◆ To do ◆
From the listing below, work out how many lines contain "computer". Reply with that number only.

◆ Excerpted records ◆
'''

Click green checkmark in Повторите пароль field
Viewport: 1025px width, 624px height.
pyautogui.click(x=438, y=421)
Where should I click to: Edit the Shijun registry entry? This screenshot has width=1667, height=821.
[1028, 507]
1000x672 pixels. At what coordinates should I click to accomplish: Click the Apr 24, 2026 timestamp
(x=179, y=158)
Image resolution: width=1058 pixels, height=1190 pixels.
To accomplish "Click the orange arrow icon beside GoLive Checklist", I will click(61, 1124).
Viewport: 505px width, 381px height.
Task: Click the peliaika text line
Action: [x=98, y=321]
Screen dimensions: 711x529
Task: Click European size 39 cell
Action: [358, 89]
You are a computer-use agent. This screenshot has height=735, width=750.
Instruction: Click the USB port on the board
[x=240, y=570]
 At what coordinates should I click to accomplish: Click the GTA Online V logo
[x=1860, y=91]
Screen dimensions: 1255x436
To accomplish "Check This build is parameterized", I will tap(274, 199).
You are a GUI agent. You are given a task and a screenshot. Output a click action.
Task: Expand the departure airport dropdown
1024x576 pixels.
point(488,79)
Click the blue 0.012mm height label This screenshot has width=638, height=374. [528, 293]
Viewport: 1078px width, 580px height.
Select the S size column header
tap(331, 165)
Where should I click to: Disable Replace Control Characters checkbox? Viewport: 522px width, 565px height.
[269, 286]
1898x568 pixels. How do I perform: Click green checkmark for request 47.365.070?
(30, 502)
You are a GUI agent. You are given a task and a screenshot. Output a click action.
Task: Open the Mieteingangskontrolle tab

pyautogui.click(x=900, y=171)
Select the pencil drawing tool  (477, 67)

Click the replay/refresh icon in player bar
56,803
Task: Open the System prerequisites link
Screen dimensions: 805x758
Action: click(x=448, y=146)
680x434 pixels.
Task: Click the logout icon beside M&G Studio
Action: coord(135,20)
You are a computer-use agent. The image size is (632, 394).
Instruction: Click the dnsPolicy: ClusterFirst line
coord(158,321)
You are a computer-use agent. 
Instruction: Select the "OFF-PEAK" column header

'''

◆ Response area ◆
3